What you should do:
Drop the pictures; give again exactly the lines from the one holding "Given: Expand the 捕鱼 date dropdown" through the end of the data.

----

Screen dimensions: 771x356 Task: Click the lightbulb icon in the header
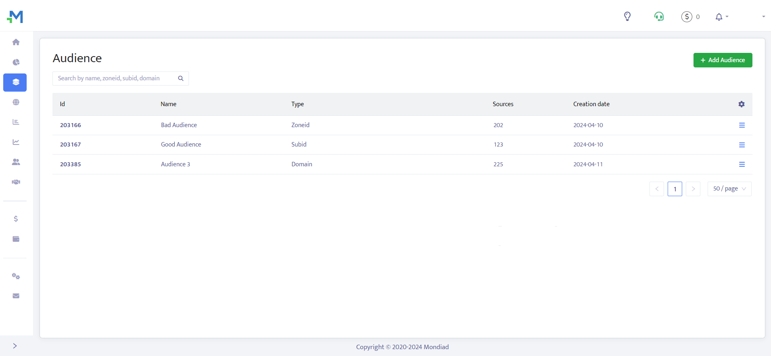coord(627,17)
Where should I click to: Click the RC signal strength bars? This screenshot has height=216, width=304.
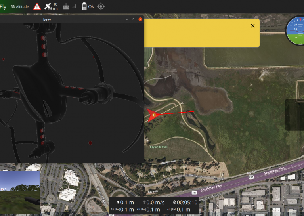(74, 6)
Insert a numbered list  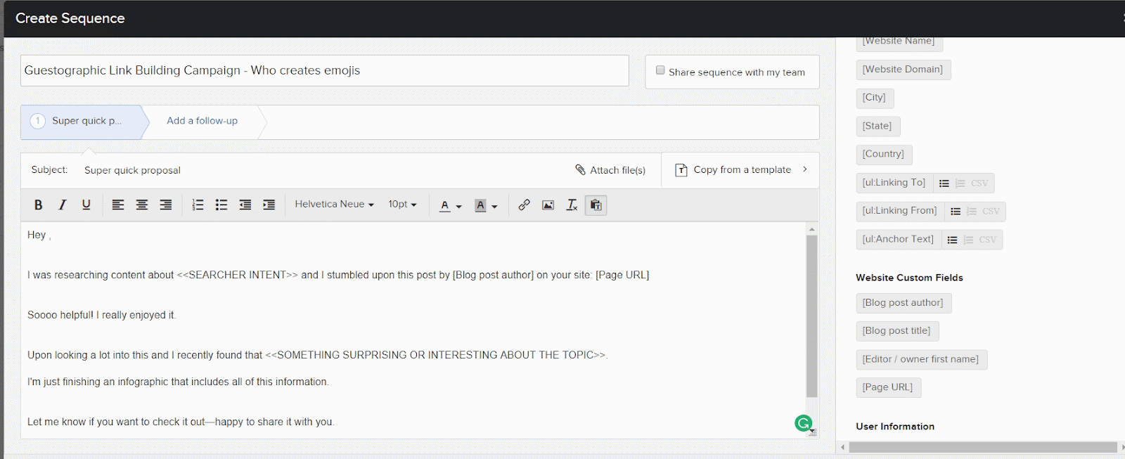click(198, 205)
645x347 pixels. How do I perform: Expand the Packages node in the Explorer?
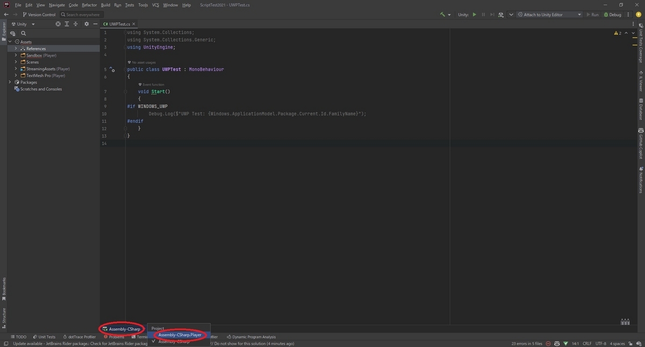tap(10, 82)
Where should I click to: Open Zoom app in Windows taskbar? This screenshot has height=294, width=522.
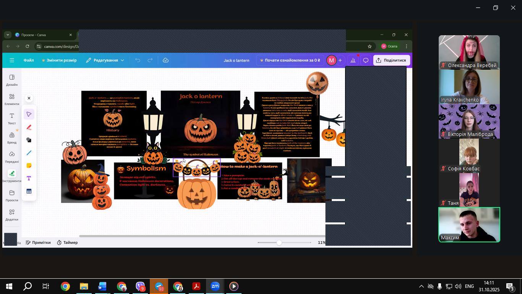(x=215, y=286)
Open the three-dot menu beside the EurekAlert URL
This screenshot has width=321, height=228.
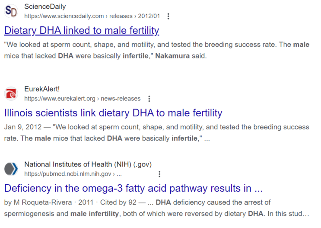149,99
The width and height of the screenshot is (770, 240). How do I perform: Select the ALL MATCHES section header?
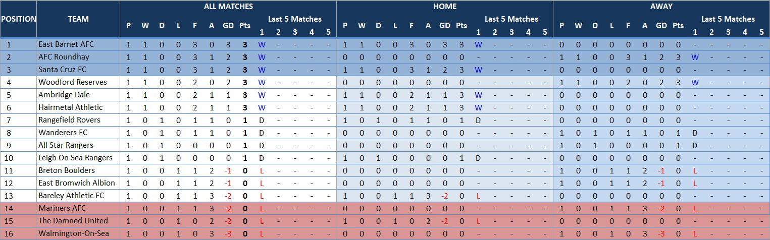click(228, 7)
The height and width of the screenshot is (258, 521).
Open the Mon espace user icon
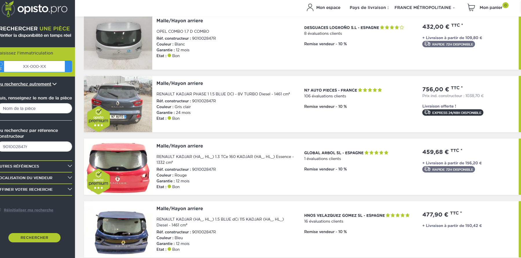(310, 7)
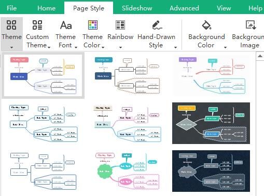Open the Theme Color palette icon

tap(93, 25)
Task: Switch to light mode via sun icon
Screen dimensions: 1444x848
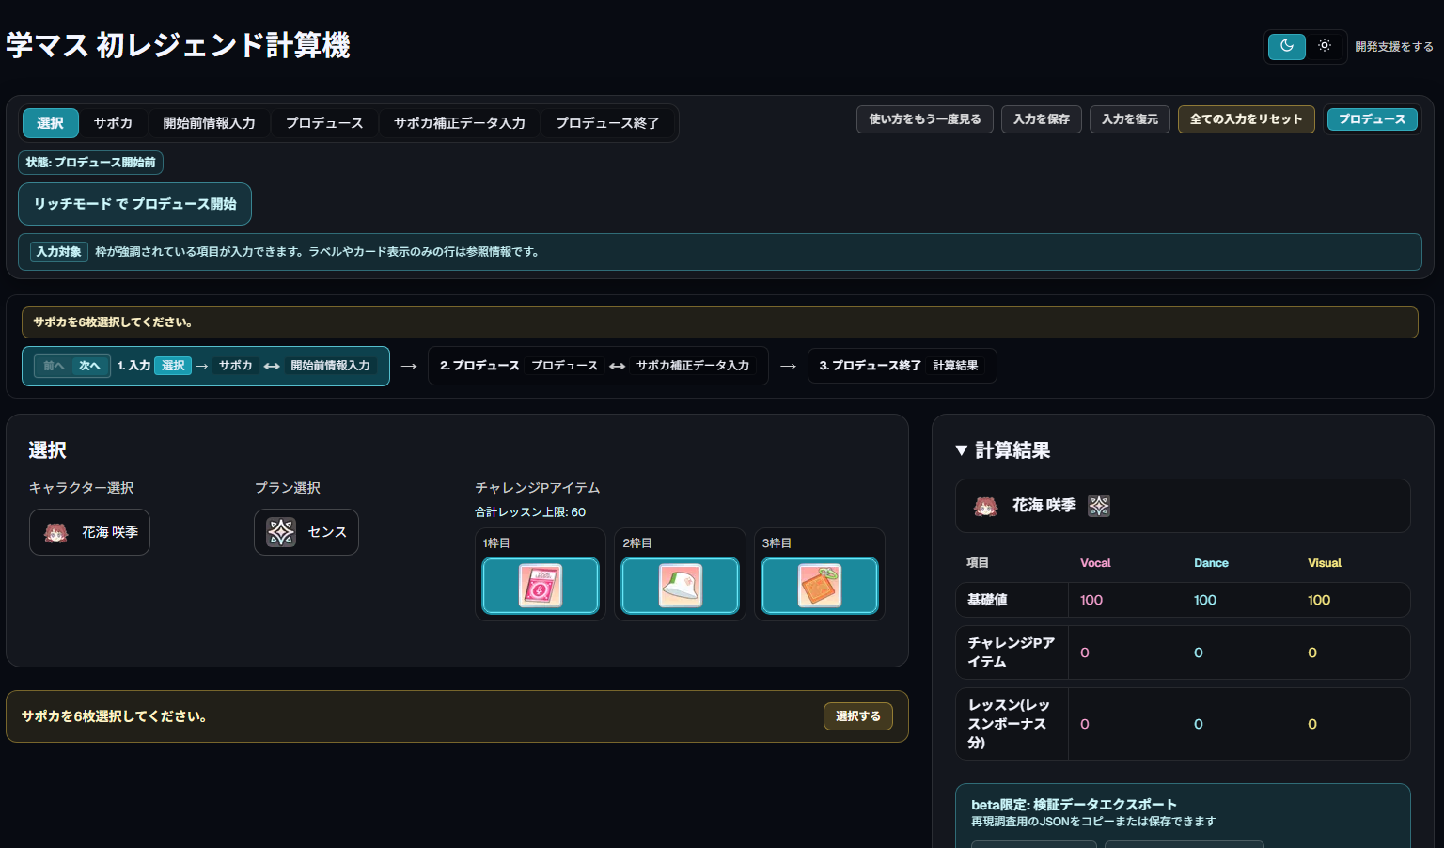Action: click(1325, 46)
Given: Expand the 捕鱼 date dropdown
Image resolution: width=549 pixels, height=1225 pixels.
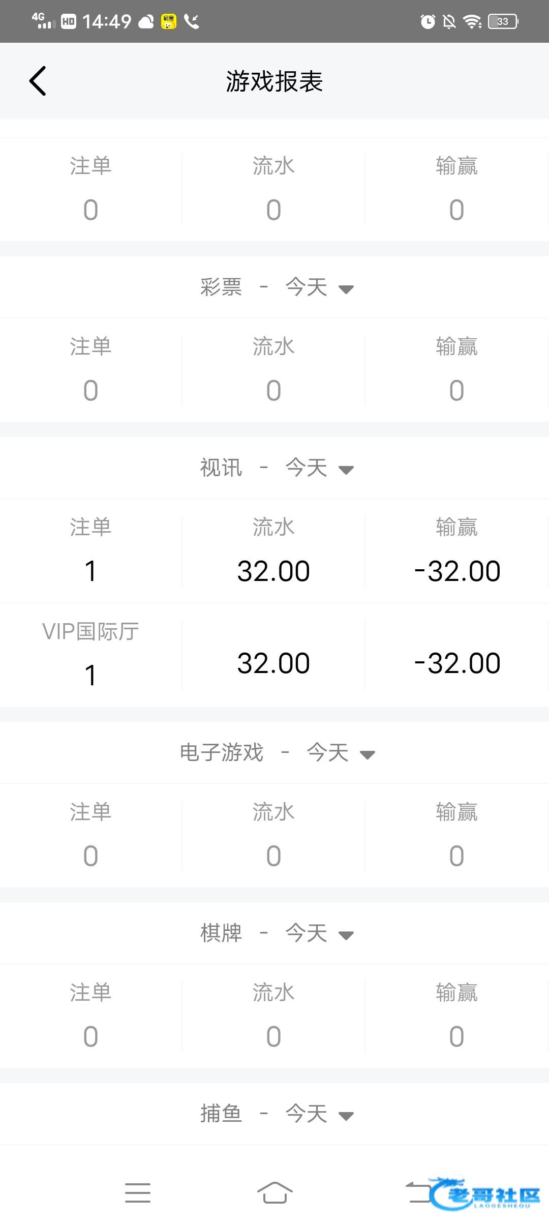Looking at the screenshot, I should (346, 1115).
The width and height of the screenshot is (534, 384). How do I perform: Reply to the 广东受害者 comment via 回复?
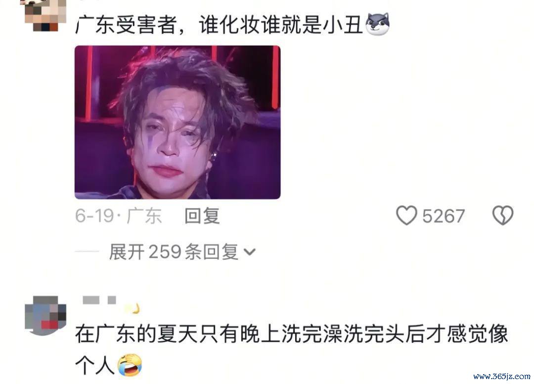click(x=202, y=216)
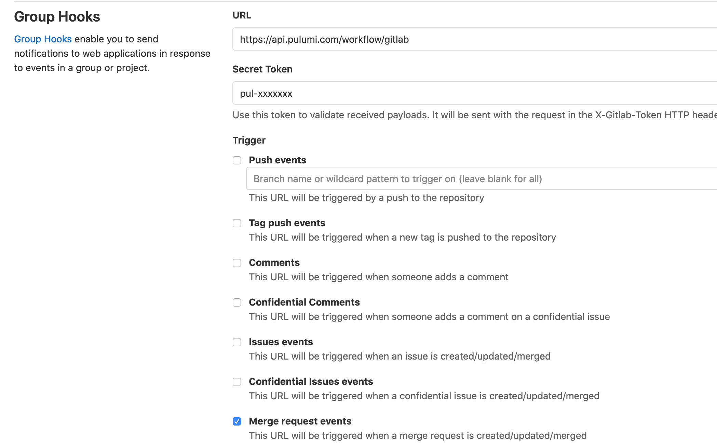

----

Response to the exercise:
Given: Expand the 捕鱼 date dropdown
Image resolution: width=549 pixels, height=1225 pixels.
Looking at the screenshot, I should (346, 1115).
The width and height of the screenshot is (534, 384). How do I perform: Reply to the 广东受害者 comment via 回复?
click(x=202, y=216)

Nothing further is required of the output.